→ **WHAT THE TASK REQUIRES**:
Using the data below, return the stretch from the line that contains "Image resolution: width=870" through the line that contains "Task: Select the 28 Oz style option", both included, exactly as it stands and nothing beyond it.

[Stored data]
"""

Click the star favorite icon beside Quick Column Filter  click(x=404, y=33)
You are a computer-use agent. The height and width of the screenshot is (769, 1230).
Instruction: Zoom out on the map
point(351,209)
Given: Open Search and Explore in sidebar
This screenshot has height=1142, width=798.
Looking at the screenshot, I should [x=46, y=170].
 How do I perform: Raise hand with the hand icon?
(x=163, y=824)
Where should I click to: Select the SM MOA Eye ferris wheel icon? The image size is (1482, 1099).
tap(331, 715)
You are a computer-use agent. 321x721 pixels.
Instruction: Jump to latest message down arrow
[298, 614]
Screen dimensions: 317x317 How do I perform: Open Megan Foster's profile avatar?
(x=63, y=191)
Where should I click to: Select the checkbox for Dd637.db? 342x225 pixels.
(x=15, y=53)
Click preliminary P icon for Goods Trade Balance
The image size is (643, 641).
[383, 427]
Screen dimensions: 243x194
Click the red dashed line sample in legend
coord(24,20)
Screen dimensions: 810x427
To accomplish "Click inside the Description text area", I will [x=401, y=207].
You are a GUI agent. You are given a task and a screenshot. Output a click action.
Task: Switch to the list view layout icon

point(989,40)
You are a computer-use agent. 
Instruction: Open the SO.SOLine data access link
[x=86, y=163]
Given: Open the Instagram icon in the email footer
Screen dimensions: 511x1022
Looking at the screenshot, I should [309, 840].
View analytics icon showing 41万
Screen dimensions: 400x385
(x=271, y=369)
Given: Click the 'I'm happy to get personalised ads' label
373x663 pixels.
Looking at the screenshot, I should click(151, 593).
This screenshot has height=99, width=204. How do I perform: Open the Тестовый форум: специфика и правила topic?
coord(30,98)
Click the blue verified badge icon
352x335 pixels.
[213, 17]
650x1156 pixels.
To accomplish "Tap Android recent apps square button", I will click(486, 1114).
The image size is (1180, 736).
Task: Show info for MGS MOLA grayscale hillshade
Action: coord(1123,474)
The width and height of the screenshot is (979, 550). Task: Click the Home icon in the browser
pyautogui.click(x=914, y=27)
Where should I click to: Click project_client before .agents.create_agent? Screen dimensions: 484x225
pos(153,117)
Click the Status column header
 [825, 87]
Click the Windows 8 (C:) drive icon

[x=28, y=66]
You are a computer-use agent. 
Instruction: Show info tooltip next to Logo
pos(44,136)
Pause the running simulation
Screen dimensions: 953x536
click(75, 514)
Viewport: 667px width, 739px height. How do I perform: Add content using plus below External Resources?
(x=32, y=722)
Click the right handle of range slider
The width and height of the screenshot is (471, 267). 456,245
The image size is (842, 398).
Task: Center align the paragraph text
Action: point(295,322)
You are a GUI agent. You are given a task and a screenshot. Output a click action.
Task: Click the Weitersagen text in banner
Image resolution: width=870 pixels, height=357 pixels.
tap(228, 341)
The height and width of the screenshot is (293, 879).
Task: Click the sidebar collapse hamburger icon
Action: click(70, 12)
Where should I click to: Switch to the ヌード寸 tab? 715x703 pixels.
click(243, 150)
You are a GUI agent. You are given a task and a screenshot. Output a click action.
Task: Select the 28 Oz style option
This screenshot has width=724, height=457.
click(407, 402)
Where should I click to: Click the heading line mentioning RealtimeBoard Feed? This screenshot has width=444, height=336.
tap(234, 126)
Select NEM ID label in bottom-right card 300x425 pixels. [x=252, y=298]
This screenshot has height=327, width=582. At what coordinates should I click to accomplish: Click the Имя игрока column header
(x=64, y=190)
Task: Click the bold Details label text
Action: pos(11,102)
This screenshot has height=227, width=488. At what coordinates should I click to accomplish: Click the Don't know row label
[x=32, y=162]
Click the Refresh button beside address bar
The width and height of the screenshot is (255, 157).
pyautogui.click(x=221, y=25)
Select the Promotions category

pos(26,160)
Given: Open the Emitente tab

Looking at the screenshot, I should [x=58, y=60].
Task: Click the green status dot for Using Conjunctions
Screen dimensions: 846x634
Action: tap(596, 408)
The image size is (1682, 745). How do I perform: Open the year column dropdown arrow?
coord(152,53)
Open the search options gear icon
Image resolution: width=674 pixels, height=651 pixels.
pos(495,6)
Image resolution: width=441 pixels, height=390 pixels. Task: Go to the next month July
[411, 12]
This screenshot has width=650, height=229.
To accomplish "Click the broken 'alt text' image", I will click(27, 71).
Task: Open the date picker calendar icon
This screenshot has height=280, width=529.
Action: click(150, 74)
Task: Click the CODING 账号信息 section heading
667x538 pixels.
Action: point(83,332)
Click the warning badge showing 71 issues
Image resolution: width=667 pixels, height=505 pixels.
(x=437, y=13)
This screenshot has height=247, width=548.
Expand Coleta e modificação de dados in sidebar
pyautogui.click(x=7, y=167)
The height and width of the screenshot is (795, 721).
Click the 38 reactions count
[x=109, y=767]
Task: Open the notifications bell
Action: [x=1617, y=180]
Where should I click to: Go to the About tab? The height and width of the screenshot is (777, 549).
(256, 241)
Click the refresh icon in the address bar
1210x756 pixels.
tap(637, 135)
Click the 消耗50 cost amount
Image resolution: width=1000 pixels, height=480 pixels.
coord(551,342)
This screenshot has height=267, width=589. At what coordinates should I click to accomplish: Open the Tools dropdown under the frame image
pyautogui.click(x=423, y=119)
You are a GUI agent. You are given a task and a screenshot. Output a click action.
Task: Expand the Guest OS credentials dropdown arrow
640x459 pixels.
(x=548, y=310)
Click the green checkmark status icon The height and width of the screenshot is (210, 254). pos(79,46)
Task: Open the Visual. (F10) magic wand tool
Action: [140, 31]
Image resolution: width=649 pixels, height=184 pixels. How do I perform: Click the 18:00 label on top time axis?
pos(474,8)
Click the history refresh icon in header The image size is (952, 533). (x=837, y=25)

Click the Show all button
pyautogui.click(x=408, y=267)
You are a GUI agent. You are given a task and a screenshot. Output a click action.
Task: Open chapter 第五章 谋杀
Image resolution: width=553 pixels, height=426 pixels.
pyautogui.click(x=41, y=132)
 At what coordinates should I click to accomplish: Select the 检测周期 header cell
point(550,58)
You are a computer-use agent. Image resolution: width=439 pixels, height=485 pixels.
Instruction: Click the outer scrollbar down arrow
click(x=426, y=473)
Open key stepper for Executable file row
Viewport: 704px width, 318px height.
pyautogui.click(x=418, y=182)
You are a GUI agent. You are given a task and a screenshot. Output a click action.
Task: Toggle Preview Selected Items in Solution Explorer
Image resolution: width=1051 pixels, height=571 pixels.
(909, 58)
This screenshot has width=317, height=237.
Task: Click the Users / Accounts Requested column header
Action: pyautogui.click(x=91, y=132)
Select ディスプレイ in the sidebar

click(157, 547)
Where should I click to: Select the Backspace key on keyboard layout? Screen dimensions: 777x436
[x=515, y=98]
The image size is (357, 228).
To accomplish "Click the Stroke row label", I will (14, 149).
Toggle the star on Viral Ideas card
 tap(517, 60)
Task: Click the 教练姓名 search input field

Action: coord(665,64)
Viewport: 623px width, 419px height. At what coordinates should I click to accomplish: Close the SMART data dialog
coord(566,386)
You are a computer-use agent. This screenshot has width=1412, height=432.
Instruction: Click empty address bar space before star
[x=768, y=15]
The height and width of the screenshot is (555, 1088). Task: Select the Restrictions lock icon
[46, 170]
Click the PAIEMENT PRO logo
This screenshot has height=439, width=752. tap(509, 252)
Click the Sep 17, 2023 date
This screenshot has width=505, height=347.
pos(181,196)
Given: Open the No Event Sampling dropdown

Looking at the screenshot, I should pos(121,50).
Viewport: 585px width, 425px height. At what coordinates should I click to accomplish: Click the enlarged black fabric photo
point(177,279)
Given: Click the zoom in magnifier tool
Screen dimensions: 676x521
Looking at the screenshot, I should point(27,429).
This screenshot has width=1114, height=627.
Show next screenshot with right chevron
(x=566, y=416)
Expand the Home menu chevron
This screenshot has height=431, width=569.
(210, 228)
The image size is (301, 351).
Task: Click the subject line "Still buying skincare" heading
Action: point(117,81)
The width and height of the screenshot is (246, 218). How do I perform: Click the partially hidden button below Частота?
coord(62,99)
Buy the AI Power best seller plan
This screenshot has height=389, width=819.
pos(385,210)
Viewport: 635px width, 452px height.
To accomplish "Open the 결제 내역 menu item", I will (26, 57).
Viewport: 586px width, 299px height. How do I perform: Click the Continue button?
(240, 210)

"""

→ **ANSWER TO THE EXERCISE**:
Image resolution: width=870 pixels, height=357 pixels.
tap(228, 341)
The height and width of the screenshot is (293, 879).
Task: Click the sidebar collapse hamburger icon
Action: click(70, 12)
Where should I click to: Switch to the ヌード寸 tab? 715x703 pixels.
click(243, 150)
You are a GUI agent. You are given a task and a screenshot. Output a click action.
Task: Select the 28 Oz style option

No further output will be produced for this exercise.